### WHAT YOU SHOULD DO
Everything from the line containing "No, déme más información (67, 2567)" through the final line of the entries, both included, should be copied exactly and with nothing else; please skip pictures.

### AVAILABLE DATA

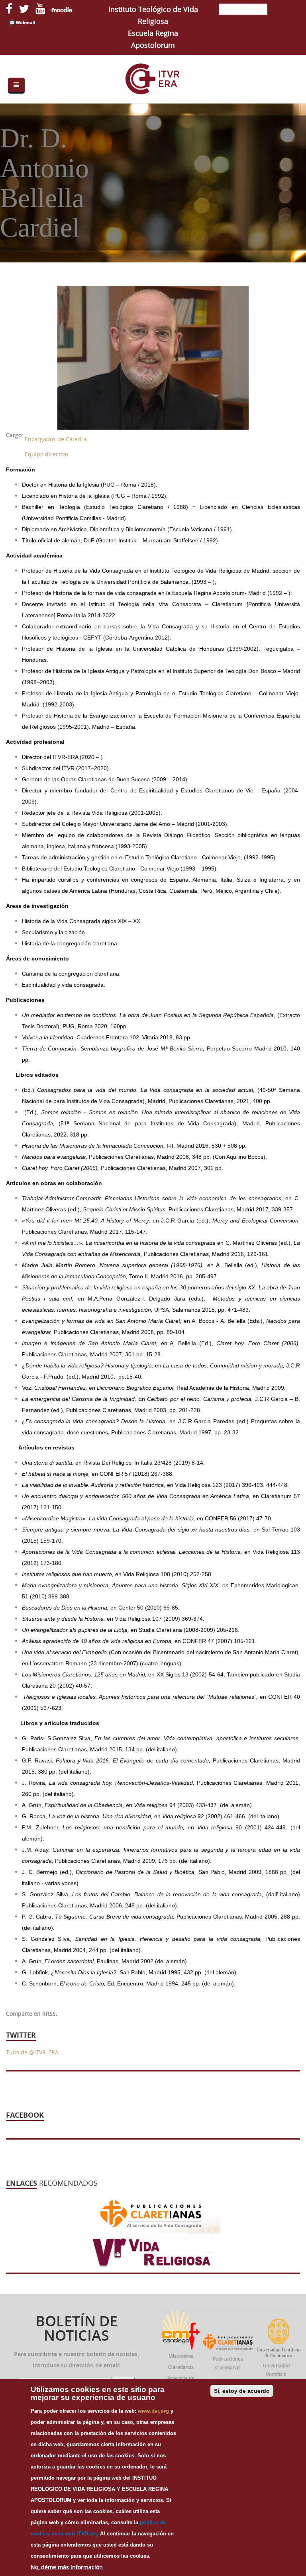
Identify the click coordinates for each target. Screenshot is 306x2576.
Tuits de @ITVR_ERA (32, 2052)
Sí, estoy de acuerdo (242, 2391)
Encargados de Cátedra (56, 439)
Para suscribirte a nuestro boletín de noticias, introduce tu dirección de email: (76, 2359)
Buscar (284, 10)
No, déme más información (67, 2567)
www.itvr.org (153, 2411)
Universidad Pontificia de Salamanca (276, 2374)
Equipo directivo (46, 454)
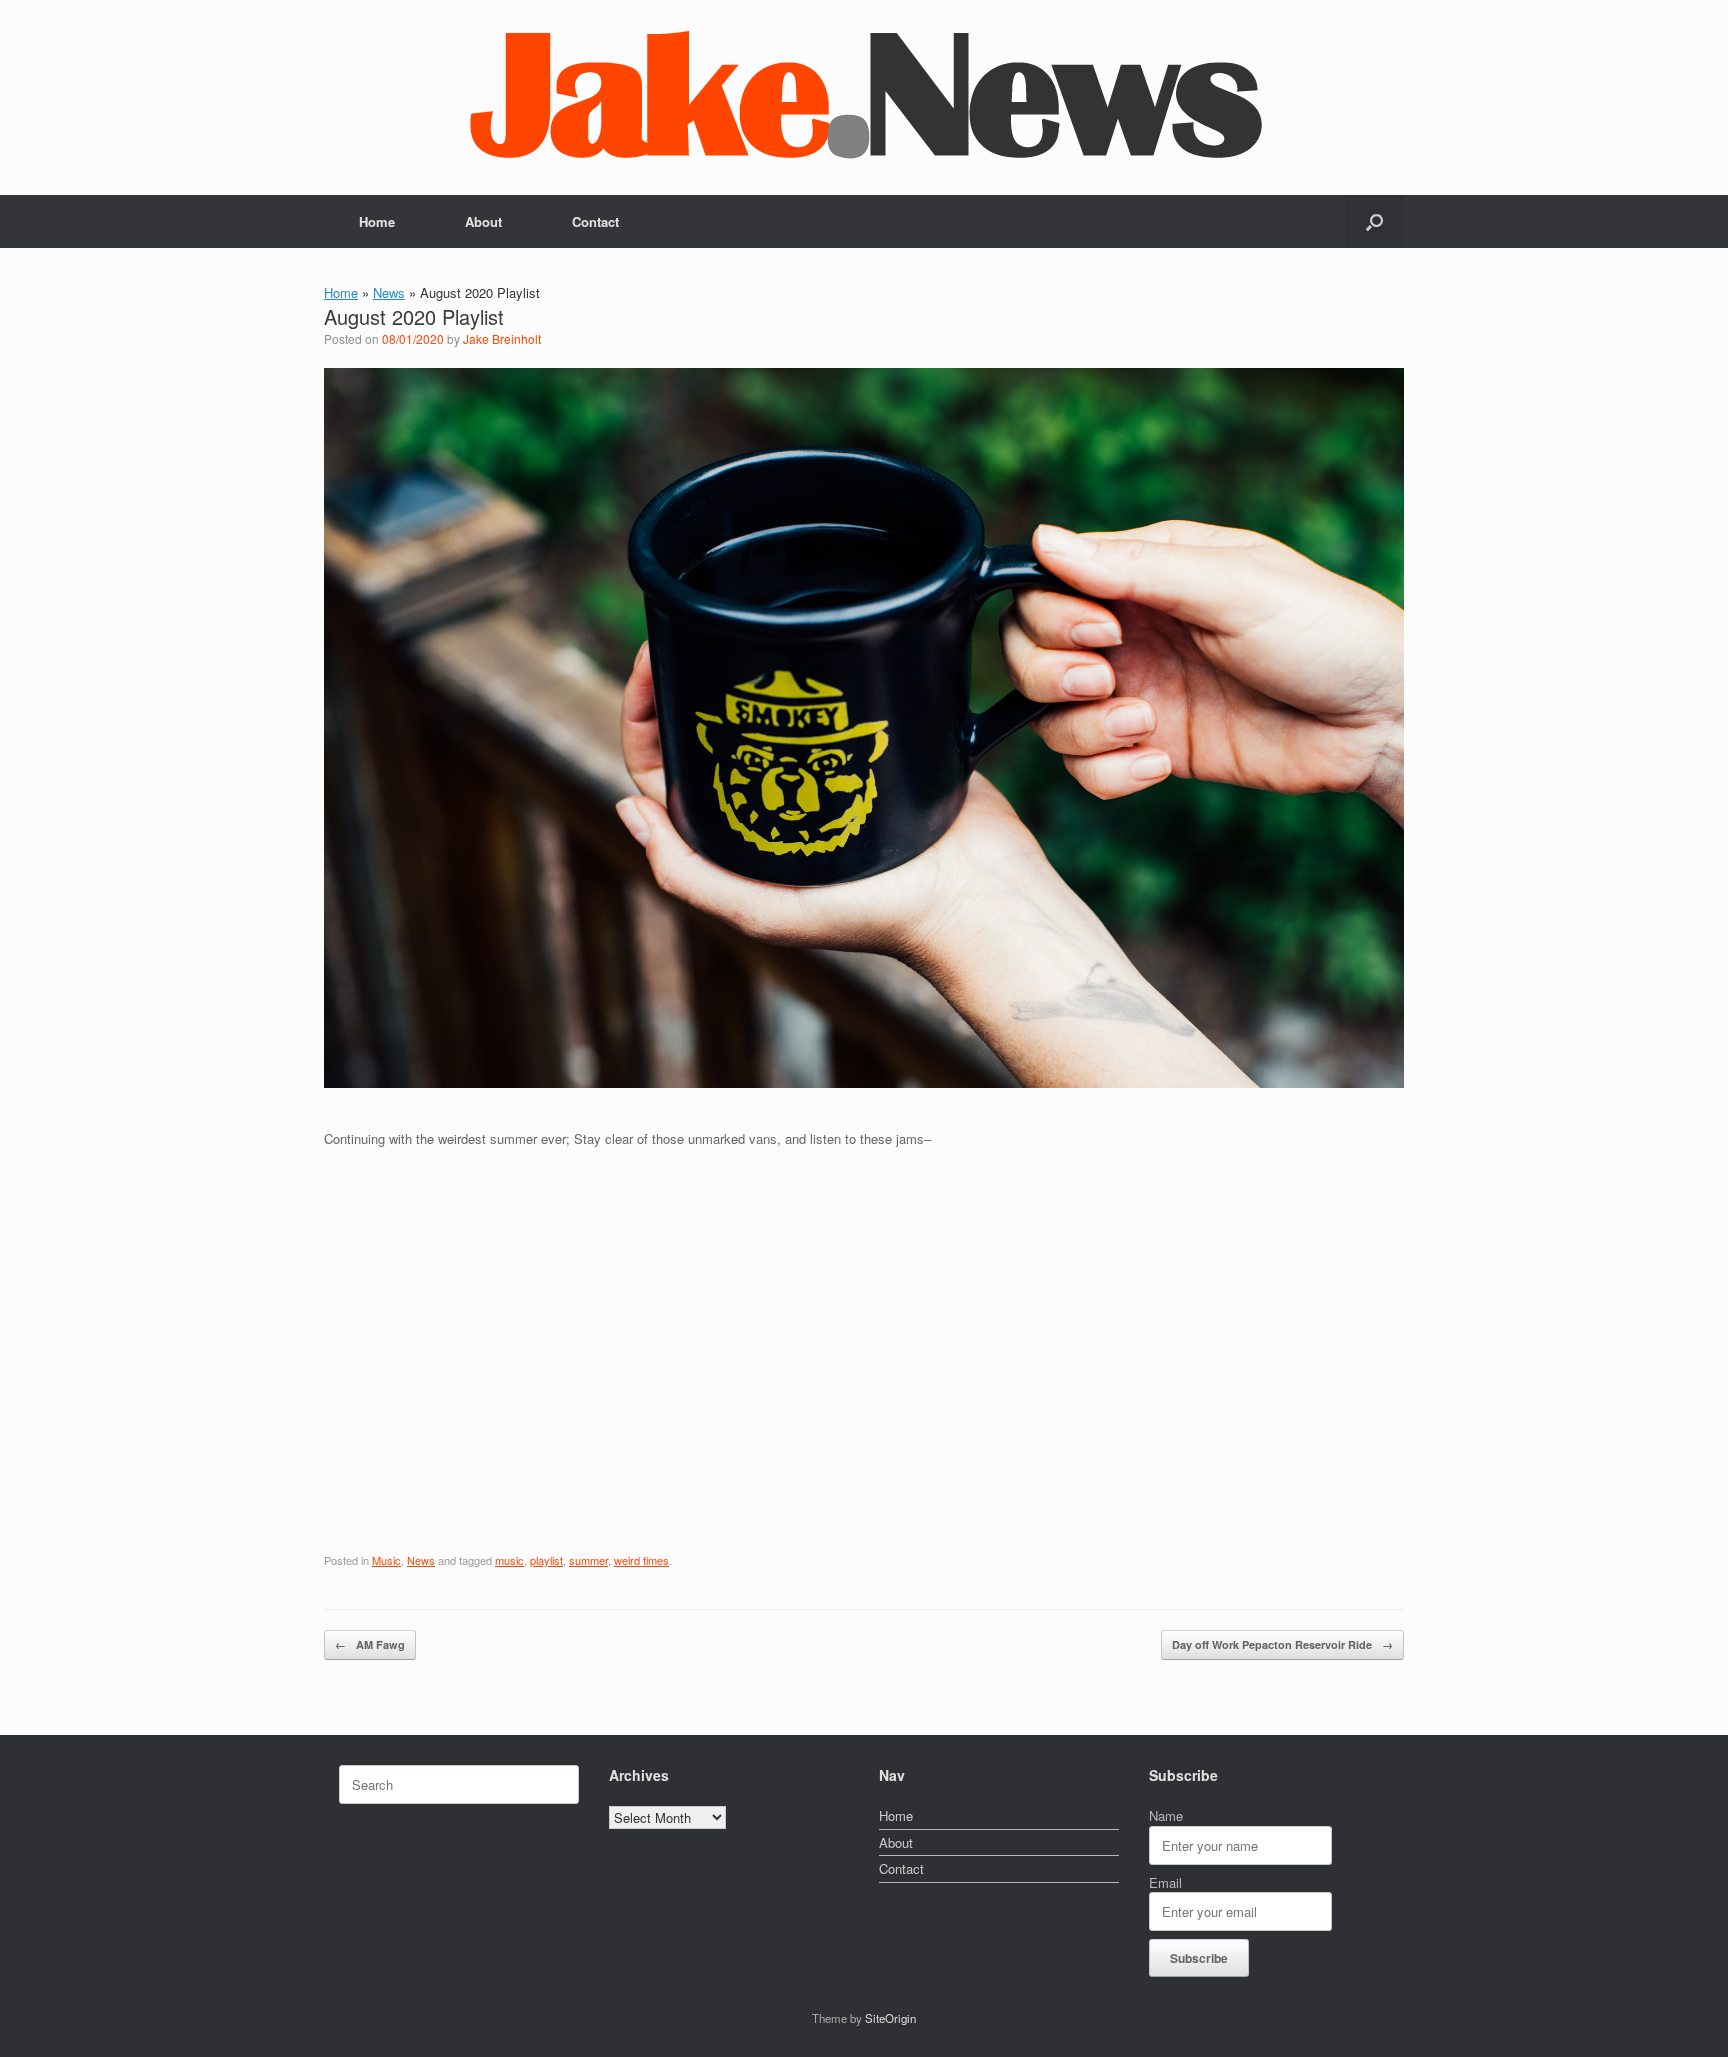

### SOLVED EXERCISE
No, déme más información (67, 2567)
www.itvr.org (153, 2411)
Universidad Pontificia de Salamanca (276, 2374)
Equipo directivo (46, 454)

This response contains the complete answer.